In a circular economy, products and resources need to circulate between users and use occasions. Product users, both private consumers and business-to-business customers, need to take part in the circulation in various ways. There are, with other words, different ways to consume circularly. When users are in need of products, they can choose to rent or borrow instead of buying new, or to buy second-hand. When users are not using their products, they can ensure that someone else benefits from them, either by temporarily renting out or lending them or by selling or donating them. In this way, users can contribute to the circulation of products and the resources within them.
Today, circular consumption is often troublesome. When users are in need of something, it is often more complicated to understand rental agreements and more time consuming to find a suitable product to reuse than it would be to buy a new one. When products no longer are used, it can be difficult to both sell and donate them. All of this contributes to the fact that linear consumption still dominates. With user-centred methods and strategies for circular design, we can instead create products and services that contribute to the competitiveness of circular offerings. For example, it can be easier to find products that fit they have a flexible and adaptable design. It may feel safer to pass on technical products if private information easily can be deleted. In addition, circular consumption can be more fun and more meaningful if pre-used products communicate their history.
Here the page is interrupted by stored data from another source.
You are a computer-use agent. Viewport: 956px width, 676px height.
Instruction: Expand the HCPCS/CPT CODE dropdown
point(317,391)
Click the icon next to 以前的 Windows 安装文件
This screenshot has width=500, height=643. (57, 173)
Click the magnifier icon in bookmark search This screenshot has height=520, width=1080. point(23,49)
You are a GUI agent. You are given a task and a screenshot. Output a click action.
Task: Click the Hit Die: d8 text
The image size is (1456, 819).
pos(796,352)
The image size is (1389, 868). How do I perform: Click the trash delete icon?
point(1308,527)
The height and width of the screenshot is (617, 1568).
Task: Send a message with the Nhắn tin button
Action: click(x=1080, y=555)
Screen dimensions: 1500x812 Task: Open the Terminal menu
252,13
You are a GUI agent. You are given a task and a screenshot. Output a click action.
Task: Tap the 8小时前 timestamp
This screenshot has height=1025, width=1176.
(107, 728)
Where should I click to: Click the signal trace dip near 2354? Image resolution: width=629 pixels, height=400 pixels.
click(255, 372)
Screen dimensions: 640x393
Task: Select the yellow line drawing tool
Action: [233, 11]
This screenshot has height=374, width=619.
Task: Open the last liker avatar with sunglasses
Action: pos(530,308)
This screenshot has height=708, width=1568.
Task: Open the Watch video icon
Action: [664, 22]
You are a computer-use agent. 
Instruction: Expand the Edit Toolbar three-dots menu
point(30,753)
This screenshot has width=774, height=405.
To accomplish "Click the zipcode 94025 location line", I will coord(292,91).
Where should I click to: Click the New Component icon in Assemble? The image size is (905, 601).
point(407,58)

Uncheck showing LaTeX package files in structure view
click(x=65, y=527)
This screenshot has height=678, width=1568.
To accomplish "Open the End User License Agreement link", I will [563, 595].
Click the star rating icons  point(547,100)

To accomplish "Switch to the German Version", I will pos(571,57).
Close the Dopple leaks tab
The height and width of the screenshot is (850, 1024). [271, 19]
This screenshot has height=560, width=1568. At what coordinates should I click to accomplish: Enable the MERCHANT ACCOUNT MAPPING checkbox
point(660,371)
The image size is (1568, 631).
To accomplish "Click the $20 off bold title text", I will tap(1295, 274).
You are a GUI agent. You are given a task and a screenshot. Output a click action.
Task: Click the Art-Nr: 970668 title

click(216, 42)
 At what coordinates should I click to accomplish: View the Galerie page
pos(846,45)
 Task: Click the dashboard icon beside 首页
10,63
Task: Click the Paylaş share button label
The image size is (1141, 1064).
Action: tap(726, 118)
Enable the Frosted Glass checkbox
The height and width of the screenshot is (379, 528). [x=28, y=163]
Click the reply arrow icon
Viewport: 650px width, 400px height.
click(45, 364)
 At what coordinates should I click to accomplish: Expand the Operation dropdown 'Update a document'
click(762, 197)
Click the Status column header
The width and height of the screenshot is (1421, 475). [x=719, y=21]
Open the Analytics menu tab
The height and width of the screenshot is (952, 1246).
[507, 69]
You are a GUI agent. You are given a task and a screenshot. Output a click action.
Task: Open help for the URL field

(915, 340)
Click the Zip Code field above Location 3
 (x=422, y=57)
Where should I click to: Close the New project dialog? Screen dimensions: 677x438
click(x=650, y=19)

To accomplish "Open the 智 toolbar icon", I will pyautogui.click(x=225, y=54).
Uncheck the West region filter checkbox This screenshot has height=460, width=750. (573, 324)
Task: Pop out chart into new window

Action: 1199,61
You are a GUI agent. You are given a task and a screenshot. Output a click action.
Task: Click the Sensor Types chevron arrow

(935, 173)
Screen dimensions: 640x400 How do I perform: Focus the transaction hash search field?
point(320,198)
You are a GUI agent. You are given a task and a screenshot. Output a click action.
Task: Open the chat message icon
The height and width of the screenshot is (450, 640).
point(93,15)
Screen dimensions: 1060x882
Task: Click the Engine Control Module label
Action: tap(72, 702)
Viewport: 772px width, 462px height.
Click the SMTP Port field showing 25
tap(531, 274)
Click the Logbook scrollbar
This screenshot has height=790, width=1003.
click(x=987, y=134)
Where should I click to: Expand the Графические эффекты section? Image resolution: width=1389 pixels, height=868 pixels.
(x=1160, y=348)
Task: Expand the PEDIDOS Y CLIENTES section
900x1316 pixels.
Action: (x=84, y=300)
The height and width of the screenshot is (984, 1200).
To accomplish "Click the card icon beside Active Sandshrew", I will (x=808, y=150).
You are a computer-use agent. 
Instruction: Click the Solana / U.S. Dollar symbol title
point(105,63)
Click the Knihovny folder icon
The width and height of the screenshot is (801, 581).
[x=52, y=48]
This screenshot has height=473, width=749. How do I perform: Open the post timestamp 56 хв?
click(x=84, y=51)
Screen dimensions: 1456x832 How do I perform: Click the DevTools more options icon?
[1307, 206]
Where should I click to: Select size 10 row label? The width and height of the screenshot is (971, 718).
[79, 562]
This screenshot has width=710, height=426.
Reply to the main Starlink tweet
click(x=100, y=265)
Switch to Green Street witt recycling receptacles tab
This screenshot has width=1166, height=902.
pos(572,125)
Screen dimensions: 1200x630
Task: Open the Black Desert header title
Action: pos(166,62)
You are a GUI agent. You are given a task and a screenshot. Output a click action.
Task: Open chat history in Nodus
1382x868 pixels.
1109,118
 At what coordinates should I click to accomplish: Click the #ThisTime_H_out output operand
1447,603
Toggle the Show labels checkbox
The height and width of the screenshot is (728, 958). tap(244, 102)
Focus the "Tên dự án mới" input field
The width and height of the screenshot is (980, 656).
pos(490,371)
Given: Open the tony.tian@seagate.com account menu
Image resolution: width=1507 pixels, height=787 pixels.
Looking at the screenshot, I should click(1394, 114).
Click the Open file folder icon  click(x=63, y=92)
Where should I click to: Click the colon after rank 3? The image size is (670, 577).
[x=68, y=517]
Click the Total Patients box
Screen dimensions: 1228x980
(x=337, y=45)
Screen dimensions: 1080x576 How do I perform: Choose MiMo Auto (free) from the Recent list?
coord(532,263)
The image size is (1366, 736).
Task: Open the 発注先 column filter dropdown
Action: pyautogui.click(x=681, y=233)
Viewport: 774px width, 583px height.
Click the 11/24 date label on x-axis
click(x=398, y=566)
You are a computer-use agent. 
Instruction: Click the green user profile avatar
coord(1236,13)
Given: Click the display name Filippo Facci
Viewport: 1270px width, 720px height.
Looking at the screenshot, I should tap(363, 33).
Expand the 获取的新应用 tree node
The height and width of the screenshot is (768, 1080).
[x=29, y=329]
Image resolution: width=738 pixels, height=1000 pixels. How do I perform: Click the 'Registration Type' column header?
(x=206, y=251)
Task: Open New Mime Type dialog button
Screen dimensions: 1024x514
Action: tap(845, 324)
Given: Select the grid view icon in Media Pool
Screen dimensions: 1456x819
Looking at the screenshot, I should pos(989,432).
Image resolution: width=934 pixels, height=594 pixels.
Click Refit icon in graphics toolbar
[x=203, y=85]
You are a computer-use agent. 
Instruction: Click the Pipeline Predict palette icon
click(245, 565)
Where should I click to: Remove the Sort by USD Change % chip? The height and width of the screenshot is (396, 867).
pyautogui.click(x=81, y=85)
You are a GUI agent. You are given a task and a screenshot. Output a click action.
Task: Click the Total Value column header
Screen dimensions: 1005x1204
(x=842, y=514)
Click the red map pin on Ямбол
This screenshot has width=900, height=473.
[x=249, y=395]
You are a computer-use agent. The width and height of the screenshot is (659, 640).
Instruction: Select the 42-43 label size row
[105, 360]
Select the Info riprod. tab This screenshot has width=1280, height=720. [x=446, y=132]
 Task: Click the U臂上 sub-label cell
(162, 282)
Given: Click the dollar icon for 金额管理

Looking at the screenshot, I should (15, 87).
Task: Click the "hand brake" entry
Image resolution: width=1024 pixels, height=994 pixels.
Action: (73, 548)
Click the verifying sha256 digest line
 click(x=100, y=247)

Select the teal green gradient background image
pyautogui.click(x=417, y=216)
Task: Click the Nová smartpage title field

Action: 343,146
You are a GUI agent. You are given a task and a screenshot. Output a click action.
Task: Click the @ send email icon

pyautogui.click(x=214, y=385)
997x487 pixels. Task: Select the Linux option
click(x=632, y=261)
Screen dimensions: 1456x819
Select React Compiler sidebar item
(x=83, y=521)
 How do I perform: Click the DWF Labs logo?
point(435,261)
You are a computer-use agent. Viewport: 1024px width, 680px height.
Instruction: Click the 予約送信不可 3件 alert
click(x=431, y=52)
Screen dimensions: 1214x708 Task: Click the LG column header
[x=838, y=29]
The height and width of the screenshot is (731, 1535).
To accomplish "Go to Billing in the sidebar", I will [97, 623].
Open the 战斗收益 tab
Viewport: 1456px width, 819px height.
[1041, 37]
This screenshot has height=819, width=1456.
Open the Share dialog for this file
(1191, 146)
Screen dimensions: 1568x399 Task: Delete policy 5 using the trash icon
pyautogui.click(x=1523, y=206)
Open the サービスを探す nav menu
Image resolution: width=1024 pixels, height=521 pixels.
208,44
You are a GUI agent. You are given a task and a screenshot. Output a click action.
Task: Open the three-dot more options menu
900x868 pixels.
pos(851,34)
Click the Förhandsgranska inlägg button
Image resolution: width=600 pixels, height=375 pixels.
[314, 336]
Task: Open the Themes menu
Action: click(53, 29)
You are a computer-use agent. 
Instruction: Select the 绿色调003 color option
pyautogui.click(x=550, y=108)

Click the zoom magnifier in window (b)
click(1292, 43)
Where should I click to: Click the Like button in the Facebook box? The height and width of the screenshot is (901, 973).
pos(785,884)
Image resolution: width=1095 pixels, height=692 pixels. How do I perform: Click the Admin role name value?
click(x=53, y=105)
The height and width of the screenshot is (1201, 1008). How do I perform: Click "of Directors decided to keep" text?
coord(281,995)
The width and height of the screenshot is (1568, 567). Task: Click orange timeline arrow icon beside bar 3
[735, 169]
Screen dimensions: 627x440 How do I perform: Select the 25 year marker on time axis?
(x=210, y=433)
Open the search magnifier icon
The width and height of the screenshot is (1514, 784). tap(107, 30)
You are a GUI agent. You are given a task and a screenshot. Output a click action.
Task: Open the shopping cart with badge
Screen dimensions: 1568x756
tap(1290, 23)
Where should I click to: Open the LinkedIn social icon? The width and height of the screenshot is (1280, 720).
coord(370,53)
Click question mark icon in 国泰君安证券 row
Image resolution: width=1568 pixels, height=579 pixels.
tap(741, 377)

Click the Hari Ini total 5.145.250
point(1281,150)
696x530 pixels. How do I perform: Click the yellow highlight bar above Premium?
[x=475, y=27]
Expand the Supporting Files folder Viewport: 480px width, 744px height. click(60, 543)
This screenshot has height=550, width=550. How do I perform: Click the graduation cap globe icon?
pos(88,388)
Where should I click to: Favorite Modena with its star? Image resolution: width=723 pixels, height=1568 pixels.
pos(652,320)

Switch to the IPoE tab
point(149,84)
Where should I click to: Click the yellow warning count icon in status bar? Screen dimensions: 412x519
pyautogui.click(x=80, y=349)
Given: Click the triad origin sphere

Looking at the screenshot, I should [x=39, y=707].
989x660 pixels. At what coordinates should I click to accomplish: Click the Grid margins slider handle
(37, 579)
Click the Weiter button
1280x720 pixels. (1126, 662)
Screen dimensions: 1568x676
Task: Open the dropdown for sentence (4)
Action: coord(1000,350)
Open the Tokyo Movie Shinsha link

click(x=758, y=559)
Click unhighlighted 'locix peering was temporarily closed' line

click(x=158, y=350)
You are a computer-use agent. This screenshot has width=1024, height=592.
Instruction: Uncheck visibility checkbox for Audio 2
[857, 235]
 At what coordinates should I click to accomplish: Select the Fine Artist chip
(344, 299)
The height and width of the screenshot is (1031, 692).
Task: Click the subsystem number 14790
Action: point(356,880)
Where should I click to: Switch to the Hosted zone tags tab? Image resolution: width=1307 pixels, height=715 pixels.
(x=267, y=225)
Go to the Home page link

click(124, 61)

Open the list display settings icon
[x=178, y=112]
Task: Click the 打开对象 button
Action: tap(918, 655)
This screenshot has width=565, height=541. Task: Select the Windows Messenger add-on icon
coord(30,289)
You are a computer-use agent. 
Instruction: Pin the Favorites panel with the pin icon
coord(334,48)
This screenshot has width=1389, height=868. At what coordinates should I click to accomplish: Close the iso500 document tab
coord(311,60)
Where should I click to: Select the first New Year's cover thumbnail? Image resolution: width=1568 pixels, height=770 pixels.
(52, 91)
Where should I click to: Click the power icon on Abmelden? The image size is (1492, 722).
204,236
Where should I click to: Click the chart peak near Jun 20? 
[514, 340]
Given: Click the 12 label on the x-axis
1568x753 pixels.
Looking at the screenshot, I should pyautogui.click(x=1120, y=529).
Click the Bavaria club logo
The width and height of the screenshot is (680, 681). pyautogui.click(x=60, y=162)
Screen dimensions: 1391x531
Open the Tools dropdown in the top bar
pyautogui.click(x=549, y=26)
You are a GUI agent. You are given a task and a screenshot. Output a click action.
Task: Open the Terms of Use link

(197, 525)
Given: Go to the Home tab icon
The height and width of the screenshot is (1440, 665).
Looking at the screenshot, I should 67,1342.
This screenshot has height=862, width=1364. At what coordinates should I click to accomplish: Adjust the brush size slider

At RISE, we can contribute with expertise in designing attractive circular products and services. To do that, we use strategies for user-centred circular design. Examples of design strategies are to make product easy to transport between users, to create functions that make it possible to reset products when they are to be resold, and to facilitate for users to emotionally detach from favourite products that are no longer used. We can also explore users’ challenges in relation to different types of products or services and use that knowledge as a basis for new circular solutions. With our user-centred approach, we can contribute to circular offerings that are more attractive than linear offerings and thus accelerate the transition to a circular economy.